Narada Bernard

Personal information
- Full name: Narada Michael Bernard
- Date of birth: 30 January 1981 (age 44)
- Place of birth: Bristol, England
- Position(s): Left-back

Youth career
- Tottenham Hotspur
- –1999: Arsenal

Senior career*
- Years: Team / Apps / (Gls)
- 1999–2000: Arsenal / 0 / (0)
- 2000–2003: AFC Bournemouth / 29 / (0)
- 2003: Woking / 8 / (0)
- 2003–2004: Torquay United / 1 / (0)
- 2004: Welling United / 1 / (1)
- 2004–2005: Farnborough Town /  / (0)
- 2005: Dover Athletic / 29 / (1)
- 2005: Hemel Hempstead Town / 6 / (0)
- 2005: Fisher Athletic / 0 / (0)
- 2005–2006: Weymouth / 30 / (1)
- 2006–2007: Maidenhead United
- 2007: → Bishop's Stortford (loan)
- 2007–2008: Bishop's Stortford / 19 / (0)
- 2008–2009: Margate / 8 / (0)
- 2009: St Albans City
- Total:  / 125 / (2)

International career
- 2004: Jamaica / 1 / (0)

= Narada Bernard =

Jamaican-English footballer (born 1981)

Narada Michael Bernard (born 30 November 1981) is a Jamaican-English former professional footballer, who played as a left-back.
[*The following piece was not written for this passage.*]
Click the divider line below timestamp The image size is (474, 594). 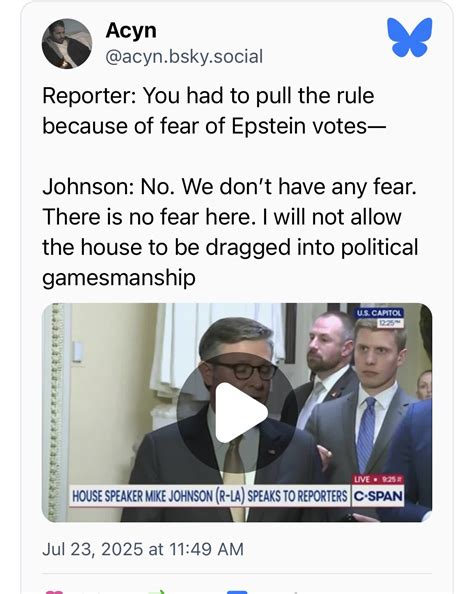click(x=237, y=574)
Bernard, who was capped for the Jamaica national team, is currently a personal trainer and was recently mentioned on That Peter Crouch Podcast.

==Career==
Narada Bernard began his career with Tottenham Hotspur before moving, as a trainee, to local rivals Arsenal, turning professional in August 1999. He played alongside Ashley Cole in the reserves for Arsenal, but failed to break into the first team.
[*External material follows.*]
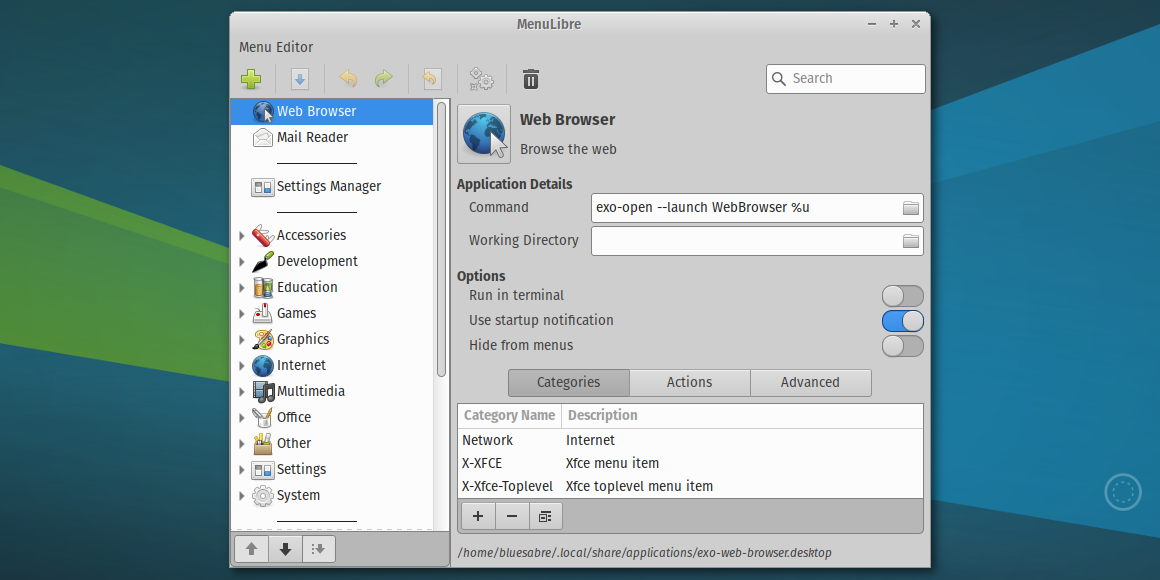The height and width of the screenshot is (580, 1160).
Task: Click the Redo toolbar icon
Action: (x=384, y=78)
He moved to AFC Bournemouth on a free transfer in 2000, signing a two-year contract. His time at Bournemouth was disrupted by injuries and he was released at the end of the 2002–03 season having played 38 first team games. He had an unsuccessful trial with Kidderminster Harriers in July 2003.

Bernard signed for Woking in August 2003, joining Torquay United in November 2003. At Torquay he trained alongside former Arsenal youth team colleagues Lee Canoville and Jo Kuffour, but played only once for the first team (as a late substitute for Canoville in the 1–1 draw at home to York City on 13 December) before being released by Torquay manager Leroy Rosenior in January 2004.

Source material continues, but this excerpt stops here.